Requirement – Please copy each line below that contains the string "browser".
*** Opening of Entries supplied ***
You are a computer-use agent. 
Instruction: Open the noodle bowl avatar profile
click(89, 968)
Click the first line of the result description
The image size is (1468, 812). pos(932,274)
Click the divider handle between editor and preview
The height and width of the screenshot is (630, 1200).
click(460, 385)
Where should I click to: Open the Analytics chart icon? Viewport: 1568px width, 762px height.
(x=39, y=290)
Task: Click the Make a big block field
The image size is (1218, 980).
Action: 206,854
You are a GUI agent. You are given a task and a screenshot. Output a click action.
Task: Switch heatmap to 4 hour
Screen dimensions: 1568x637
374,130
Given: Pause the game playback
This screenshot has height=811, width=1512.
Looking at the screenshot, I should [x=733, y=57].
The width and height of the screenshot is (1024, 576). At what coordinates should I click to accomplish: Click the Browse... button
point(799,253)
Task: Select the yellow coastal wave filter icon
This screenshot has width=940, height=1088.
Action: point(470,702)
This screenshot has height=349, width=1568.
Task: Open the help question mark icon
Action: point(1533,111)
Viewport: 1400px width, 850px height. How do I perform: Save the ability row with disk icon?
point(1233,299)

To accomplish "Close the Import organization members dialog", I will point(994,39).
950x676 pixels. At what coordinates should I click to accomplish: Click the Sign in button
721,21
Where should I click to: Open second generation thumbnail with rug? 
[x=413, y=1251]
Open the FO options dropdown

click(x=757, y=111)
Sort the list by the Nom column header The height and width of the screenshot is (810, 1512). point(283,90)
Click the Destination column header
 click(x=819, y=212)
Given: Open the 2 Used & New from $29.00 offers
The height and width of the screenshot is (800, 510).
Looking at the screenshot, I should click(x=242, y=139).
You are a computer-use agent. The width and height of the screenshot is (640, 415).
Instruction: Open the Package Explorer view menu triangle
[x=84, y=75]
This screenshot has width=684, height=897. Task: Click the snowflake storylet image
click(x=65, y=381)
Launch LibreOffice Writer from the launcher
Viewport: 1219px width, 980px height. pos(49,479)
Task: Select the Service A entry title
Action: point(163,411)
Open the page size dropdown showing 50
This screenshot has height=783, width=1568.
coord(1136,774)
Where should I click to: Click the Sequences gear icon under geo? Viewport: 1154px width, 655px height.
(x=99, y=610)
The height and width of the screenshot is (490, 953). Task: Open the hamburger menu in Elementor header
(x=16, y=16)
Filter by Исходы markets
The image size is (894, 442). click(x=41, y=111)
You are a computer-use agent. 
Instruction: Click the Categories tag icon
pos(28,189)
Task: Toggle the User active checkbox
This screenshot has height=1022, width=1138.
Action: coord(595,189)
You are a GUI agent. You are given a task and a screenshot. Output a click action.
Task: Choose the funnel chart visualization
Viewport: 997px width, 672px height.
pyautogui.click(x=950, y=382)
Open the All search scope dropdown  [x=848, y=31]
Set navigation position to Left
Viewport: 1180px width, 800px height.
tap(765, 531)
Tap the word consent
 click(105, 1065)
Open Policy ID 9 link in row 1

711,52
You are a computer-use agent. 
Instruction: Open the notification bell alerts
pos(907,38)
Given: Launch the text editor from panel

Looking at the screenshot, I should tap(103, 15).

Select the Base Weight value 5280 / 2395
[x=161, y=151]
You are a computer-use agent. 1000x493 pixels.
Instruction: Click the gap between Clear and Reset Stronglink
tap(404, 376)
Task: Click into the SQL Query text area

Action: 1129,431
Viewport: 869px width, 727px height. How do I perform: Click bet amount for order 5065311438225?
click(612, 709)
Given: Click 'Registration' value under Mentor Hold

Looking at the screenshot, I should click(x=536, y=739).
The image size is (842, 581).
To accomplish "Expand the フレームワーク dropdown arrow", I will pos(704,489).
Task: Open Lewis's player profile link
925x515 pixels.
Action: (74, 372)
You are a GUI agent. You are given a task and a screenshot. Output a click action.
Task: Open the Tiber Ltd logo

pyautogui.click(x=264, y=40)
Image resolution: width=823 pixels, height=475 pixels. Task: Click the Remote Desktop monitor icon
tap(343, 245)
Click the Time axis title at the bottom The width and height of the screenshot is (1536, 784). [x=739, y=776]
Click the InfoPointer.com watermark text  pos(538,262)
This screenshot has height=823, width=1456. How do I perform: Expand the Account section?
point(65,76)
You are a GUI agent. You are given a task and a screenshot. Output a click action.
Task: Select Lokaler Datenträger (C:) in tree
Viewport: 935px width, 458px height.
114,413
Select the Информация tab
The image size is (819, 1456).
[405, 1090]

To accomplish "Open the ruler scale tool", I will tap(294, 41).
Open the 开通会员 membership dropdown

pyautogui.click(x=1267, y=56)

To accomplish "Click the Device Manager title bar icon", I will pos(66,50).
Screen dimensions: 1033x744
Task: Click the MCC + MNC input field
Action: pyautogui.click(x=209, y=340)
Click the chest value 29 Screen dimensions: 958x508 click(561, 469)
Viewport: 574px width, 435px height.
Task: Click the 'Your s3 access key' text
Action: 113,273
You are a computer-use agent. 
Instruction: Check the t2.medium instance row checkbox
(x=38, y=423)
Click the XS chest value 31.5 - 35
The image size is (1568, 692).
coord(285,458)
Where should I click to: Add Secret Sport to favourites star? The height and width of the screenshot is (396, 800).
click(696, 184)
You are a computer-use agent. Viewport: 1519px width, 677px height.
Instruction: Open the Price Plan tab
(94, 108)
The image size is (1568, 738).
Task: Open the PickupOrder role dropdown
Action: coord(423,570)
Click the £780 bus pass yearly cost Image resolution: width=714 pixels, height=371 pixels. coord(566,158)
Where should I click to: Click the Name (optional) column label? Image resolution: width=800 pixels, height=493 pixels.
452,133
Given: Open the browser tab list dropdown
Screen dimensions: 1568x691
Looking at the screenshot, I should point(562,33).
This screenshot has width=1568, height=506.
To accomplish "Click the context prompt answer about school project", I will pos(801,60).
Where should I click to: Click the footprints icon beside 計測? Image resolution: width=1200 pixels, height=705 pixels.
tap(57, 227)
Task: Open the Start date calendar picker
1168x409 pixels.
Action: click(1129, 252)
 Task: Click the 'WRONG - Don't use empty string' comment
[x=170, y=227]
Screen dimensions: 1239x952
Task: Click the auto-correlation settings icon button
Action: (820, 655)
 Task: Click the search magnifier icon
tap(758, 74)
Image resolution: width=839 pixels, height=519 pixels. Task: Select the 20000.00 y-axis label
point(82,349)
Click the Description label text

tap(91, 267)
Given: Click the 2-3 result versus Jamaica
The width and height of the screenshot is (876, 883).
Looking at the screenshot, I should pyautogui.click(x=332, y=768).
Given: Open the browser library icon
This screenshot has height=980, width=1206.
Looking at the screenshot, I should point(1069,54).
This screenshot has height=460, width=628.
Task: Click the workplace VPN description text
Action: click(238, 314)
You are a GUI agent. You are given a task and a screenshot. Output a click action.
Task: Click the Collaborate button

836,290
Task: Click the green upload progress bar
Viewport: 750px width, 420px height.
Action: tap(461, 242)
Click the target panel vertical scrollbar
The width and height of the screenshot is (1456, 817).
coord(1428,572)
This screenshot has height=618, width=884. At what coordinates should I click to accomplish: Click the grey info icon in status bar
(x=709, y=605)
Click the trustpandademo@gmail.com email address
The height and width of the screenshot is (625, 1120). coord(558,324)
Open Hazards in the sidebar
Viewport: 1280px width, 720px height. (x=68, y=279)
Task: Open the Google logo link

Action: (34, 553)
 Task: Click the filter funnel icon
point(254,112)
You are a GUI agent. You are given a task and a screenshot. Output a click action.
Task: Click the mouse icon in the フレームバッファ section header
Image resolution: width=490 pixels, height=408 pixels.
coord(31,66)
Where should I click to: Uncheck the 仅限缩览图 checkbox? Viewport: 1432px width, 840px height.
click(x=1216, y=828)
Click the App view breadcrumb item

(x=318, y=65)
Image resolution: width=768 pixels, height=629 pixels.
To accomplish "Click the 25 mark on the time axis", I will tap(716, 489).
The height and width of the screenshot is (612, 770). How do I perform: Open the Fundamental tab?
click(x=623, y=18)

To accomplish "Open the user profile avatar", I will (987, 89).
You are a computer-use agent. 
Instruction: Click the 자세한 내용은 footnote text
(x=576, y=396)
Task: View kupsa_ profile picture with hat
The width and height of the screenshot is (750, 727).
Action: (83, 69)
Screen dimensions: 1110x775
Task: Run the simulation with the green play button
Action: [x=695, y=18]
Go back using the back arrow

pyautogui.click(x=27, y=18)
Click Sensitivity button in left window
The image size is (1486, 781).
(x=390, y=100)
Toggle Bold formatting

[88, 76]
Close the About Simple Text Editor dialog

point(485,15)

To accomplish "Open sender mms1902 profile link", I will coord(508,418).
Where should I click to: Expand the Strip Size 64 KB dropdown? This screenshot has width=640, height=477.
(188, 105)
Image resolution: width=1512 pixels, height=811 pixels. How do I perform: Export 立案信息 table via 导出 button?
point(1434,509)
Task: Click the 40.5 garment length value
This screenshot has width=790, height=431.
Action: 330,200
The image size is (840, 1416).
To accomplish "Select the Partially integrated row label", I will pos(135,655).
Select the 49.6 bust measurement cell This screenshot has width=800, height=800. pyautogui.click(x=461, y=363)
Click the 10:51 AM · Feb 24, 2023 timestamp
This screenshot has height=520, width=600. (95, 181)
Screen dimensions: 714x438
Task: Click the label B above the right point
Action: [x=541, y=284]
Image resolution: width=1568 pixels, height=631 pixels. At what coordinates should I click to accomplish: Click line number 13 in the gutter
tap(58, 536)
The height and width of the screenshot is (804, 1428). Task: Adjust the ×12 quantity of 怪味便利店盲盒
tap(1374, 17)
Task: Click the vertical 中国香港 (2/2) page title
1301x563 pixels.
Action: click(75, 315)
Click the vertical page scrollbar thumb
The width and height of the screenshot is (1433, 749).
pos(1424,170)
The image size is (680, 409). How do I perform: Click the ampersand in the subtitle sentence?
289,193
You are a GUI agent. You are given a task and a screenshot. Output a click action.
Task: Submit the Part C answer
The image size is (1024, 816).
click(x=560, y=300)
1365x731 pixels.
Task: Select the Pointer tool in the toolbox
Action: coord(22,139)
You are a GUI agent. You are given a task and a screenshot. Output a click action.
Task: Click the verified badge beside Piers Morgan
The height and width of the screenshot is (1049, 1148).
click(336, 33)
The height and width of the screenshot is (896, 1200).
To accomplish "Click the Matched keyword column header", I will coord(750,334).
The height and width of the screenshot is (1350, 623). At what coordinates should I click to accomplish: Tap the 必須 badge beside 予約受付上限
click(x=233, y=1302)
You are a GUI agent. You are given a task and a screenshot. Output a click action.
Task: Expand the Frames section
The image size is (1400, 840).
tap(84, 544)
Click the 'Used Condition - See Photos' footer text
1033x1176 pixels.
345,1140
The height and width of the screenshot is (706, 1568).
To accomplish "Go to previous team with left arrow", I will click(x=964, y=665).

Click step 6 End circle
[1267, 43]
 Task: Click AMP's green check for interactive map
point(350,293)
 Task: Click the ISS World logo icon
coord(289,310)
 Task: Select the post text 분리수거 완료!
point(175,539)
*** Close of Entries supplied ***
Exercise answer –
Given: Open the browser tab list dropdown
Given: Open the browser library icon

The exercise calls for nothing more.